## DATASET
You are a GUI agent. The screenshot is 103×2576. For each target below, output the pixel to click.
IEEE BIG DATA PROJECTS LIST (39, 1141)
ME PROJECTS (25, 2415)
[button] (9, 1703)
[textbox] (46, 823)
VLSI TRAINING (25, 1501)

## WHAT THE TASK REQUIRES
The expected result is a copy of each line in the records where "PROJECTS" appears.

## SOLVED PROBLEM
IEEE BIG DATA PROJECTS LIST (39, 1141)
ME PROJECTS (25, 2415)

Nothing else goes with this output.